In January 2009, at the 9th Plenary Session of the 10th Party Central Committee, the Central Committee issued a conclusion and passed a resolution to strengthen the Party and State personnel work. As part of this, Trần Cẩm Tú was additionally elected as a member of the Party Central Inspection Commission.

In January 2011, at the 11th National Congress of the Communist Party of Vietnam, he was elected as a member of the 11th Party Central Committee. After that, he was appointed Vice Chairman of the Central Inspection Commission.

In January 2015, at the 10th Plenary Session of the 11th Party Central Committee, he was once again elected as an additional member of the Party Central Inspection Commission. Following this, he was appointed Vice Chairmen of the Party Central Inspection Commission and stepped down from his position as Secretary of the Thái Bình Provincial Party Committee. On January 26, 2016, at the 12th National Congress of the Communist Party of Vietnam, he was elected as a member of the 12th Central Committee and appointed Vice Chairman of the Central Inspection Commission. He was later assigned as the Standing Vice Chairman of the Central Inspection Commission, serving under Politburo Member and Chairman of the Commission, Trần Quốc Vượng.

On May 9, 2018, at the 7th Plenary Session of the 12th Central Committee, he was elected Chairman of the Central Inspection Commission and additionally elected as a member of the Secretariat of the 12th Central Committee. Succeeding Trần Quốc Vượng, he became the head of the Central Inspection Commission, overseeing the Party's central inspection and supervision work. He carried out the duties and powers stipulated in the Party Charter and advised the Central Committee, the Politburo, and the Secretariat on directing, guiding, and implementing inspection, supervision, and disciplinary enforcement within the Party. His role was crucial in ensuring the principles and direction of the Party, the State, and the nation of Vietnam.

On October 25, 2024, at the Office of CPV, the Politburo and the Secretariat held a ceremony to announce the decision to appoint Trần Cẩm Tú, Politburo Member, Secretary of the Party Central Committee, and Chairman of the Central Inspection Commission, as Permanent Member of the Secretariat, replacing Lương Cường, Politburo Member and former Permanent Member of the Secretariat, who had been elected President of Vietnam by the National Assembly.

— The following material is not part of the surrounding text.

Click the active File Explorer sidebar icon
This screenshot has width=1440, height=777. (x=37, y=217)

=== Member of Politburo ===
On January 30, 2021, during the election session of the 13th National Congress of the Communist Party of Vietnam, he was elected as an official member of the 13th Central Committee. On January 31, at the first Plenary Session, he was elected as a Politburo member and re-elected as Chairman of the Central Inspection Commission for the 13th tenure. He also continued to serve in the 13th Secretariat after being assigned by the Politburo, along with several other Politburo members.

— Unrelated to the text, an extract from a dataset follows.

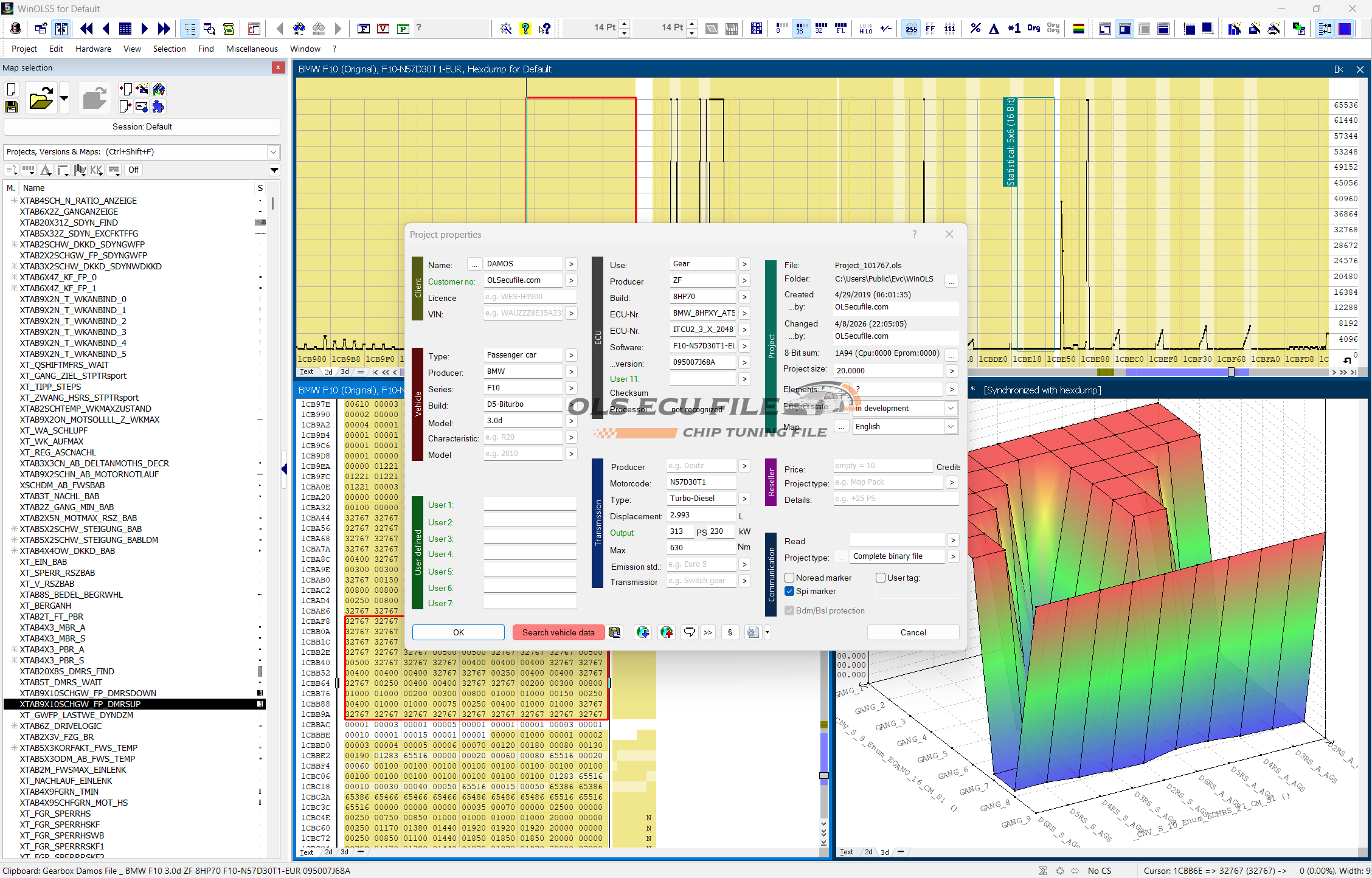Open the Project state dropdown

=== Permanent Member of the Secretariat ===

On October 25, 2024, at the Office of Communist Party Vietnam Central Committee, the Politburo and the Secretariat held a ceremony to announce the decision to appoint Trần Cẩm Tú — Politburo Member, Secretary of the Central Committee, and Chairman of the Party Central Inspection Commission—as Permanent Member of the Secretariat. On January 23, 2025, Trần Cẩm Tú was relieved of his position as Chairman of the Central Inspection Commission to focus on his role as Permanent Member of the Secretariat. His successor is Senior Lieutenant General Nguyễn Duy Ngọc from the Ministry of Public Security.